I’ve noticed that a variety of clouds can inhabit different parts of the sky in the same moment.
I even got to thinking about the little fuzzy-edged ones, and wondered if painters who pour watercolor ever pour white gouache to make clouds. That sent me on a lazy search that introduced me to the work of artist Vickie Leigh Krudwig.
We’ve had our hottest weather of the year in the past two days, and today promises to be even hotter. Thirty minutes ago it was 97 degrees Fahrenheit outside. As I write this, it’s 99. Yesterday’s sighting of a swallowtail butterfly almost as big as my hand, and this morning’s sunrise, almost make up for the heat.
I’m attempting to ignore the fact that the sunrise was followed a few hours later by a 4.0 earthquake about 40 miles north of us, which jolted us to our feet. As I write this, thunderheads are forming just east, which looked like this an hour ago,
and like this half an hour later.
I don’t expect a triple whammy day of heat, earthquake, and thunderstorms. I’m looking for the next butterfly. But I may close the car windows just in case.
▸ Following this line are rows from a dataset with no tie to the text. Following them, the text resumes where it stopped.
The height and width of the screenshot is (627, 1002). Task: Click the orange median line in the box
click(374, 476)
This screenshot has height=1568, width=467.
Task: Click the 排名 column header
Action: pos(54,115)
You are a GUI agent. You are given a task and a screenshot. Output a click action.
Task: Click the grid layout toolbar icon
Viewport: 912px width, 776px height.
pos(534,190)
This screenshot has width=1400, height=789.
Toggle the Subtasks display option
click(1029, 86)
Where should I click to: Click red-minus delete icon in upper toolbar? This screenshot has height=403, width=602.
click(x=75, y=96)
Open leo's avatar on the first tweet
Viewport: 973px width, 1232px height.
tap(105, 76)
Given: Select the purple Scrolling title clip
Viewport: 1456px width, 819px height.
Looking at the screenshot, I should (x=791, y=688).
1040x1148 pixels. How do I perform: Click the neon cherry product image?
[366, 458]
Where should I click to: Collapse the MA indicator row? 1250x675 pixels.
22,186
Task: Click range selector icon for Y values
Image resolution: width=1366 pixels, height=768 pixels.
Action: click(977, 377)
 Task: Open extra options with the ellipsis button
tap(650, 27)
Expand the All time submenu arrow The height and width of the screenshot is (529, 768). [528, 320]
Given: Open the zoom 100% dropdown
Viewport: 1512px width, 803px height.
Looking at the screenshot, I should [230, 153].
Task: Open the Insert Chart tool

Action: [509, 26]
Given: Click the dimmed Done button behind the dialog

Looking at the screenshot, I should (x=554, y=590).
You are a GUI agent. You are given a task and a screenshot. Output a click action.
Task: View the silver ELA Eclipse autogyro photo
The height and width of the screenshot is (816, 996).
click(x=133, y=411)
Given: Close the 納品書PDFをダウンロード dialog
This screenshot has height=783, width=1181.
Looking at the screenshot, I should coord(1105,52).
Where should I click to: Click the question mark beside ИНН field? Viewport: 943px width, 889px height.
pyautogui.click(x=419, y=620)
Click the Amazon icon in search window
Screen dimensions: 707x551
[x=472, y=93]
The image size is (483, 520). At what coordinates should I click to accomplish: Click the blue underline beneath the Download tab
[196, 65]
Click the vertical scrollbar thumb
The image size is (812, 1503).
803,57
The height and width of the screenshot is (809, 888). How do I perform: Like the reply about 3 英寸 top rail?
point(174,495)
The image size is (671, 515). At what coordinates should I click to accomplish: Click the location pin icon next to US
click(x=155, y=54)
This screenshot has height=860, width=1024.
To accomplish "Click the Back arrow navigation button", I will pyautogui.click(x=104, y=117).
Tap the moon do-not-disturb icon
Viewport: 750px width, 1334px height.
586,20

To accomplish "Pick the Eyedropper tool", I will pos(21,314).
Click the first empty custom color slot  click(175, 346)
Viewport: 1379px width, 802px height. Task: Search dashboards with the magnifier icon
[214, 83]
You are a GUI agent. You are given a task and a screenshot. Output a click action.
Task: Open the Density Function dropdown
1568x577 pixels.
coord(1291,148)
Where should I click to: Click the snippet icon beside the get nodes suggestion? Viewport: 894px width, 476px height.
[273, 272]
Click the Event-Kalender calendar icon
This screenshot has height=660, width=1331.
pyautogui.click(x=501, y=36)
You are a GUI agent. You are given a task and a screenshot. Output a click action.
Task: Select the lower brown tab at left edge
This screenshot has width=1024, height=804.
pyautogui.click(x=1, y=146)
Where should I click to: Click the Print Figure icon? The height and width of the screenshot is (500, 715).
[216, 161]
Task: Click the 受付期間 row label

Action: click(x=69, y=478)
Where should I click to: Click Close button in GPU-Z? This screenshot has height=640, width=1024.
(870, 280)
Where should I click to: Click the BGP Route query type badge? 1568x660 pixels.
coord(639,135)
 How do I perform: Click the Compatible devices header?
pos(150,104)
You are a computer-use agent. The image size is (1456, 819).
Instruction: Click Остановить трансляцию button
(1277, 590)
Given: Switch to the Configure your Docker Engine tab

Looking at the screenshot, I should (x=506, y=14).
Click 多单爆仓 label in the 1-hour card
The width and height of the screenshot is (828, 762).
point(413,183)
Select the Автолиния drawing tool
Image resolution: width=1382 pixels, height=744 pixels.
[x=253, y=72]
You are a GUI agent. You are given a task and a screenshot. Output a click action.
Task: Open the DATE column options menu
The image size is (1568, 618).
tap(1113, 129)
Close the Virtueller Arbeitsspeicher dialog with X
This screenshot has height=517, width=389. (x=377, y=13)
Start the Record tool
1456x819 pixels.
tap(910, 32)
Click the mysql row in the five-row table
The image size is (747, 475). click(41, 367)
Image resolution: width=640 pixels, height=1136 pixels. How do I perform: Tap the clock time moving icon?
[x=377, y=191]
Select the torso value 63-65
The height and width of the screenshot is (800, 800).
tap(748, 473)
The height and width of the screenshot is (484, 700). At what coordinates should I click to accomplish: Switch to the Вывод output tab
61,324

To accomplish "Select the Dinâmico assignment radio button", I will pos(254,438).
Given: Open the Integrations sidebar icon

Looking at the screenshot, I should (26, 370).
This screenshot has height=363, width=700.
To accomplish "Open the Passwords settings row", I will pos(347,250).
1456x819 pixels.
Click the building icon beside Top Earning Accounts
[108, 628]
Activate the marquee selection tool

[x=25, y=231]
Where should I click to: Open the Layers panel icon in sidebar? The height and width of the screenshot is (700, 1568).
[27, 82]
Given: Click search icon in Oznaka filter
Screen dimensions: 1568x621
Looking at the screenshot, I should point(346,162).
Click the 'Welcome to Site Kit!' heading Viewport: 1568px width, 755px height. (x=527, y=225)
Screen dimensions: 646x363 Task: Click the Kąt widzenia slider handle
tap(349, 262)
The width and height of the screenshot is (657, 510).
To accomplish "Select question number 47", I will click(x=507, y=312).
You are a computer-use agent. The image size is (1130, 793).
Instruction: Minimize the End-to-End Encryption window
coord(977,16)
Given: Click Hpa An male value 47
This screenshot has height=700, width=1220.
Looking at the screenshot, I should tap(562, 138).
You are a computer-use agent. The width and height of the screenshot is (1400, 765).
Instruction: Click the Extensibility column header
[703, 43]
My “Quickie” horoscope on Yahoo! this morning said,
“If you wake up feeling weird, just go with it!”
Hmm, okay, but I wake up feeling weird every morning, especially since I began working at home. I’m finally teaching myself to go with the flow, to let my days be unstructured and still get important things done. But now summer is here, the time of year when I wish I could hibernate and have someone rouse my half-baked body when it’s over.
I haven’t been posting as much because I’m in the midst of my yearly hot weather adaptation phase. That’s the excuse I’m going with. My dread of hot weather and my seeming inability to adapt make global warming and menopause at the same time feel like a horrid revelation that hell does exist, and I am going there. Go with the flow? I’m swimming upstream from the heat as fast as I can. This weather makes me miss the job at the office where someone else paid for the air conditioning, and paid me to be there in it. How cool was that?
I’m a slug this time of year. But last night, before I went to sleep, I thought it would be nice to wake up early and enjoy the cool of the morning. Apparently that set my mental alarm clock, and I wakened at dawn. This has happened a lot recently, deciding on a time to wake up, and waking at that time, without the alarm clock. It’s like a new super-power.
This morning was lovely, with the kinds of clouds I’ve heard called buttermilk skies, and a soft, cool breeze. I should use my super-power more often.
How do you go with the flow?
The jacarandas are blooming in my neighborhood. They’re not natives here, but enough are planted in coastal Southern California that they sometimes seem to be natives, filling the landscape with lavender blossoms every May and June. Even with none planted in our yard, every direction I look I can see a jacaranda blooming. (Click on images to view larger.)
This period of late spring and early summer is one of my favorite times, when we have gray overcast or fog in the mornings, and sometimes all day. These weather conditions are nicknamed May Gray and June Gloom, or more correctly called coastal eddies. The clouds linger for at least part of the day, with a cool ocean breeze, sometimes followed by clear blue skies all afternoon. I relish every minute of this until summer’s heat sets in. I want to stay outdoors for hours at a stretch, or do the heavier housework that is best done with all the windows open, until summer’s heat makes me want to sit near an air conditioner and do nothing.